GLMTest steers language models to specific code branches by feeding them program graphs instead of text prompts alone.

A machine-rendered reading of the paper's core claim, the machinery that carries it, and where it could break.

The paper introduces GLMTest, a framework that combines code property graphs with large language models through a graph neural network. This integration conditions test generation on particular execution branches rather than relying only on textual semantics in prompts. The result is more controllable targeting of high-risk paths that standard LLM approaches often miss. Experiments on real projects and the TestGenEval benchmark show branch accuracy rising from 27.4 percent to 50.2 percent when built on a Qwen2.5-Coder-7B-Instruct model, outperforming Claude-Sonnet-4.5 and GPT-4o-mini.

Core claim

GLMTest is the first program structure-aware LLM framework for targeted test case generation. It seamlessly integrates code property graphs and code semantics using a graph neural network and a language model to condition test case generation on execution branches. This structured conditioning enables controllable and branch-targeted test case generation, thereby potentially enhancing bug and security risk discovery.

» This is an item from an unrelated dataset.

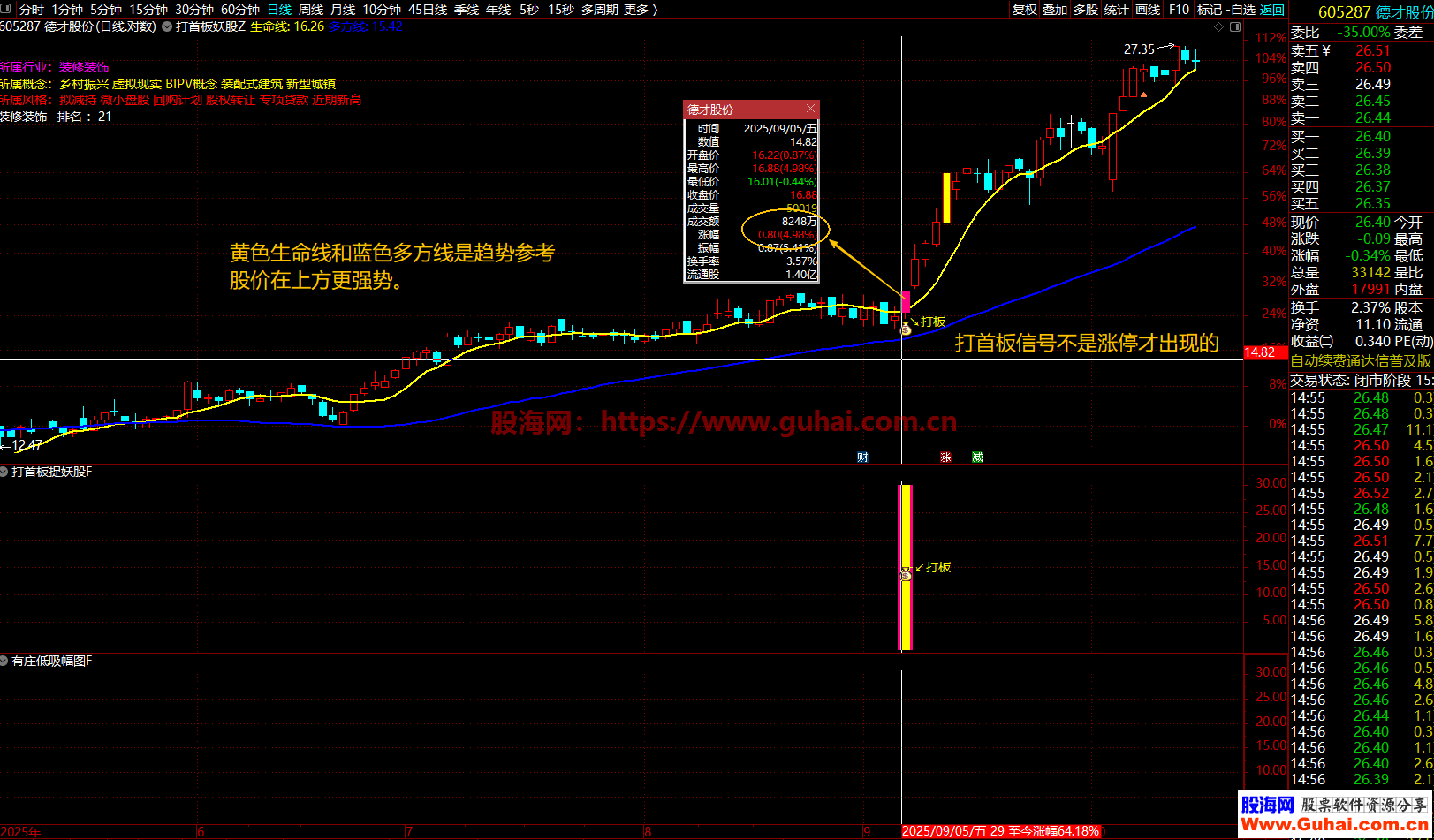Open the 更多 periods menu
Screen dimensions: 1434x840
641,9
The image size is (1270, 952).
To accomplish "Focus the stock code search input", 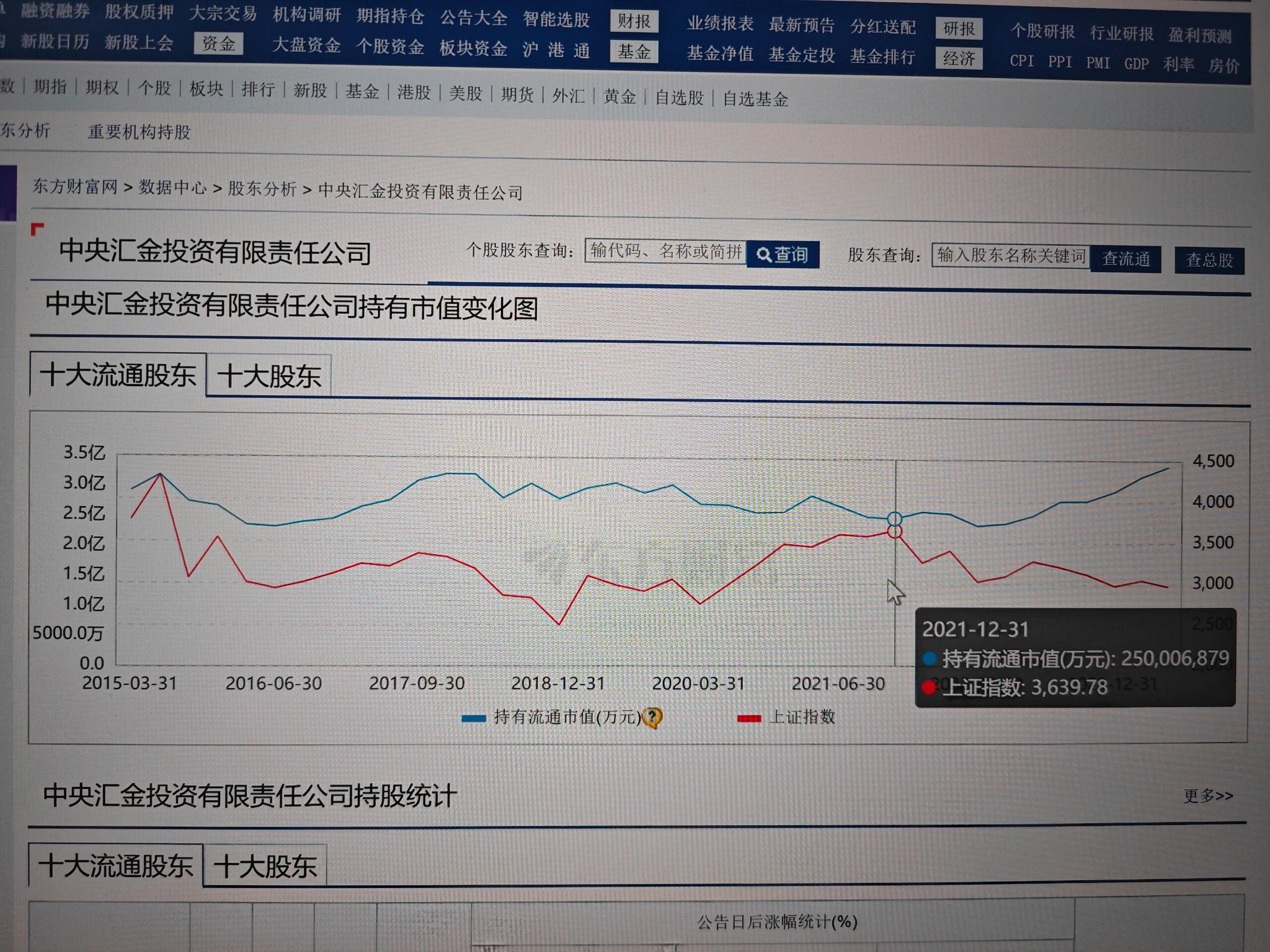I will 665,251.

On the TestGenEval benchmark, GLMTest built on a Qwen2.5-Coder-7B-Instruct model improves branch accuracy from 27.4% to 50.2% compared with state-of-the-art LLMs.

What carries the argument

Code property graphs processed by a graph neural network that conditions the language model on specific execution branches for test generation.

If this is right

Test generation becomes steerable toward chosen high-risk branches instead of random or prompt-driven coverage.
The same integration of graphs and language models can be applied to other code models beyond the Qwen2.5 base used in the experiments.
Branch-targeted generation offers a direct lever for improving discovery of security-relevant paths.
The framework works on real-world projects, showing practical applicability beyond synthetic benchmarks.

Where Pith is reading between the lines

These are editorial extensions of the paper, not claims the author makes directly.

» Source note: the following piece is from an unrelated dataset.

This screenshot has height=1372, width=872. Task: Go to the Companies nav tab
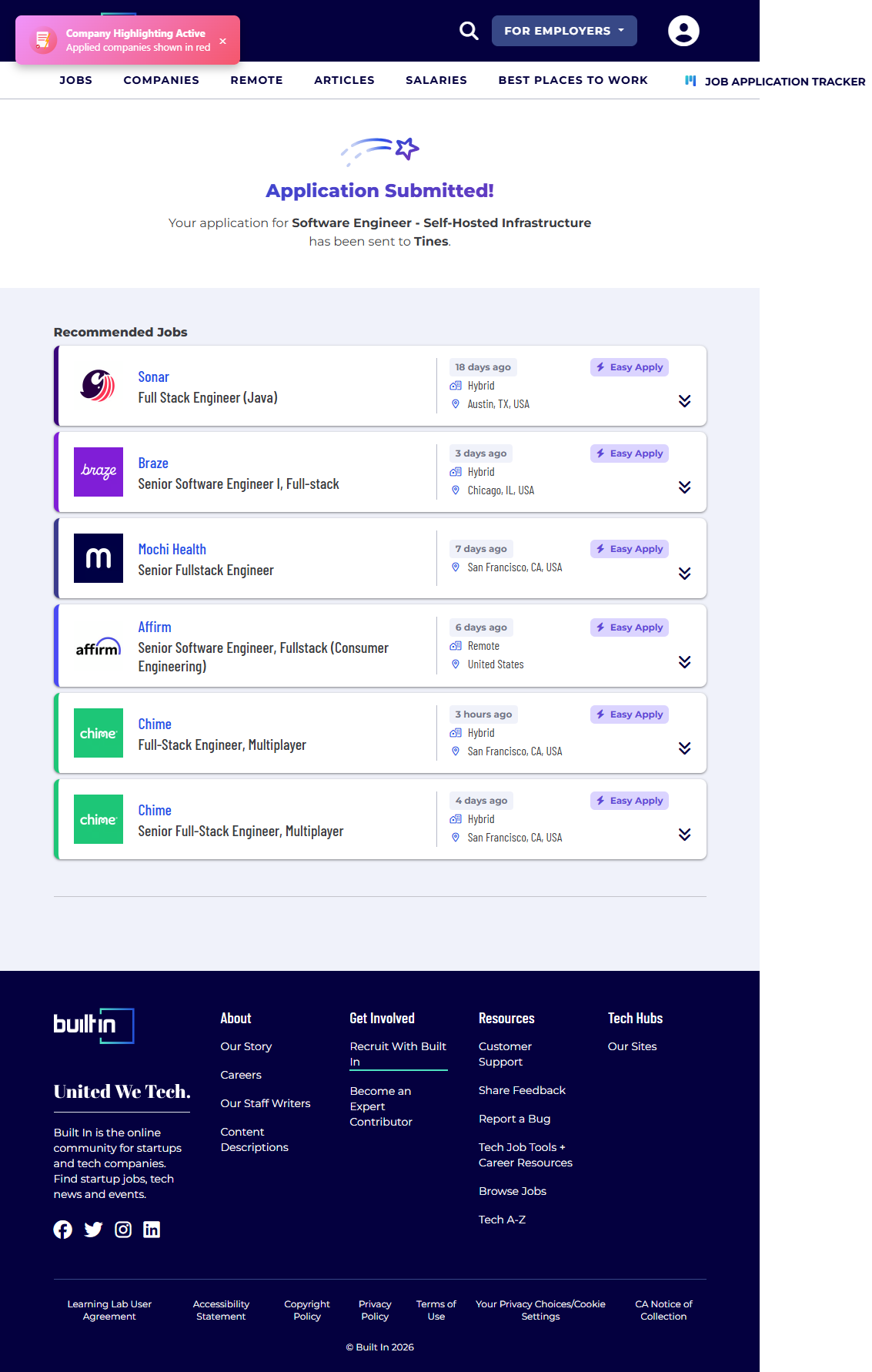[161, 80]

If branch accuracy gains persist across larger codebases, the approach could reduce the manual effort needed to reach critical execution paths in testing workflows.
The same graph-conditioned conditioning mechanism might extend to related tasks such as automated repair or vulnerability patching.
Direct measurement of bug-finding rates, rather than branch accuracy alone, would strengthen the case for adoption in security-critical software.

Load-bearing premise

Higher accuracy at hitting chosen branches will automatically produce tests that uncover more subtle bugs and vulnerabilities than current methods.

What would settle it

A head-to-head experiment on the same real-world projects that counts actual bugs or vulnerabilities discovered by GLMTest-generated tests versus tests from Claude-Sonnet-4.5 or GPT-4o-mini.

Figures

Figures reproduced from arXiv: 2604.17715 by Cristian Borcea, Khang Tran, Khoa Nguyen, NHatHai Phan.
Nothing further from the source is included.